BRIGHTON, Colo. – Today, the Trust for Public Land (TPL), a national nonprofit land conservation organization, joined Adams County and the Great Outdoors Colorado Trust Fund (GOCO) to announce Adams County’s purchase of a conservation easement over 245 acres of an historic farm near Brighton known as McIntosh Dairy. The easement protects continued agricultural operations on the farm, while also conserving important wildlife habitat along the South Platte River and preserving the land forever as an open space and scenic buffer between the rapidly developing communities of the northeast Denver metropolitan area.

Located on the west bank of the South Platte River, the farm was identified by Adams County as a key conservation property in the county’s South Platte River Heritage Corridor Plan (SPRHCP), completed in 1997. The South Platte River Corridor’s outstanding natural values, coupled with significant growth pressures from Denver to the south, Thornton to the west, and Brighton to the east, has made conservation of open space and farms along the South Platte River a high priority for the county. The McIntosh Dairy ranks among the leading properties considered for protection because it exhibits multiple conservation values. The farm is the first dairy to be conserved in Colorado and is the first large property to be protected using funds from Adams County’s open space sales tax fund, which TPL helped the county create in 1999.

Voter approval of the sales tax measure in November 1999 culminated several years of effort by Adams County citizens and government leaders to develop an open space protection strategy. A similar ballot measure had failed in 1997, but in 1999, TPL helped Adams County poll voters, design a ballot measure, and conduct a successful campaign for a 2/10-cent sales tax increase. The voters approved the 1999 measure by a 60 percent margin. The funding mechanism, which is scheduled to sunset in 2006, generates about $5.5 million per year to conserve agricultural and natural lands and to create parks.

The SPRHCP sets forth the county’s ambitious vision to protect working landscapes, open space, and wildlife habitat, while developing trails along the South Platte River and integrating these conservation objectives with gravel pit reclamation efforts.

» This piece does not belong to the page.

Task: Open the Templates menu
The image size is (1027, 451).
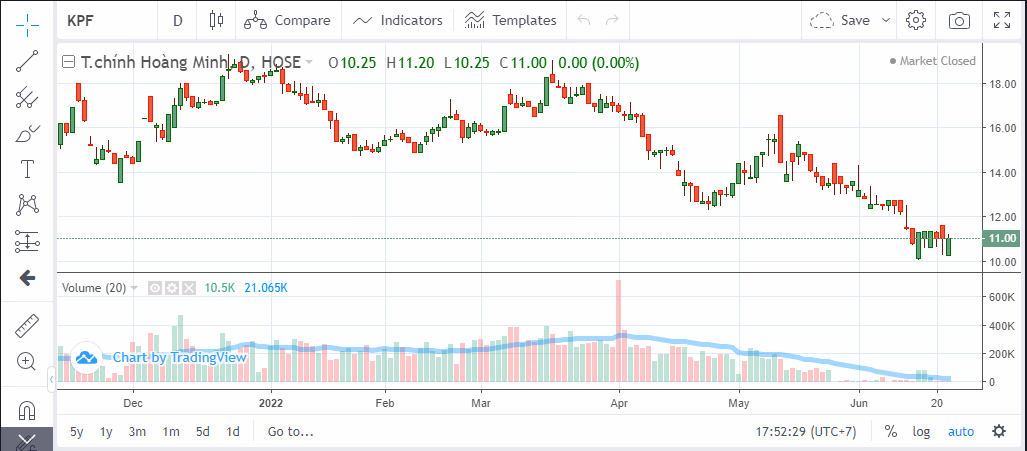Action: click(x=510, y=20)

Following passage of the open space funding measure in 1999, TPL teamed up with the county again to submit a Legacy Grant request to GOCO which resulted in a $2 million award for the SPRHCP. With a plan in place and funding secured, the county sought TPL’s conservation real estate transaction expertise to secure an easement on the McIntosh Farm. TPL negotiated the purchase of the easement with the McIntosh family through an agreement that accommodates their long-term financial and ownership needs. At the same time, TPL was able to structure the transaction with the McIntosh family to ensure that public dollars are being leveraged with a significant and generous partial donation of the property’s value from the family. Finally, TPL has been able to bring its own cash to the closing table to ensure timely completion of this complex transaction. TPL will recoup these costs later by pursuing additional grants in partnership with the County.

“This project contains many great stories and one of the best is about the wonderful family legacy we have all succeeded to protect here,” said TPL project manager Woody Beardsley. “The McIntosh family has a deep conservation ethic. Ken McIntosh reflects this ethic daily in his business, his commitment to improving the wildlife habitat on the property, and his vision to see this property conserved forever and passed down intact to future generations of McIntoshes. This successful conservation project could not have happened without Ken’s vision and without his admirable charity.”

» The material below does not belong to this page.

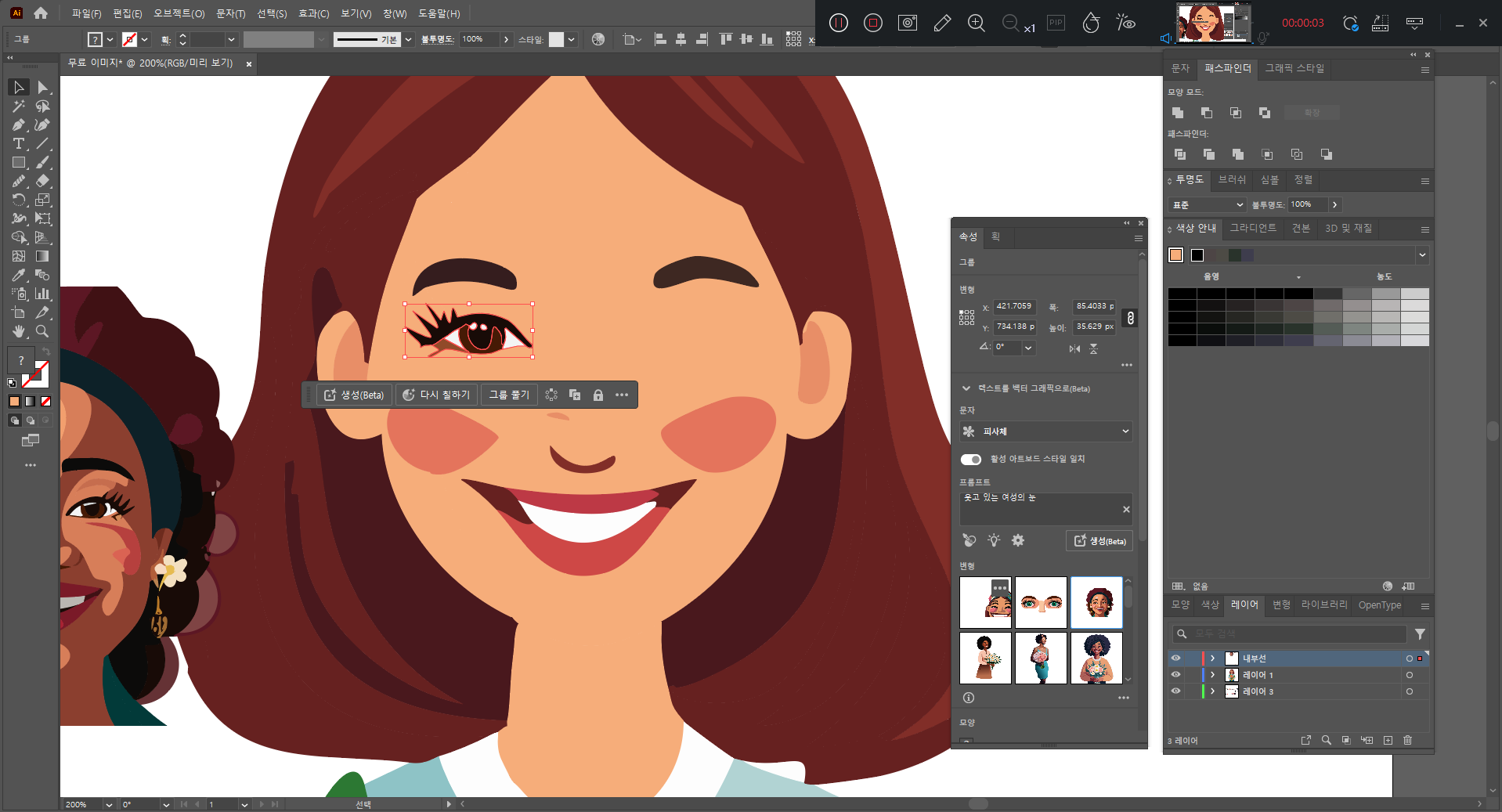Click the delete layer trash icon
The height and width of the screenshot is (812, 1502).
pyautogui.click(x=1407, y=740)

Owned and run by the McIntosh family since 1906, the historic farm includes a fully automated state-of-the-art dairy facility and feeding operation that currently milks 900 cows three times a day and has the functional capacity to milk up to as many as 1,200 cows. The property contains cottonwood and willow bottomlands along the South Platte River, providing excellent habitat for a variety of plant and animal species including nesting habitat for birds of prey and wild turkeys. The combination of riparian and upland crop areas offers very productive deer and elk habitat as well. In addition to the many wildlife benefits, the farm helps preserve the cultural and scenic heritage for a traditionally agricultural community that is rapidly changing.

The McIntosh Dairy is the second Adams County property protected under TPL’s Denver Metropolitan Area Program (DMAP). DMAP is funded in part by GOCO and serves the six-county Denver metropolitan area. Through the strategic protection of parks and open space, TPL will be advancing a “Greenprint Vision” for the Denver metropolitan area that conserves land as a way to guide growth, protect air and water, and improve the quality of life for area residents.

Founded in 1972, the Trust for Public Land specializes in conservation real estate, applying its expertise in negotiations, public finance, and law to protect land for public use and enjoyment. In Colorado, TPL has helped to protect more than 55,000 acres of land. Working with private landowners, community groups and public agencies, TPL has successfully completed 80 transactions in the state. In December the Wall Street Journal’s Smart Money magazine named TPL the nation’s most efficient large conservation charity, based on the percentage of funds dedicated to programs. For more information please visit www.tpl.org.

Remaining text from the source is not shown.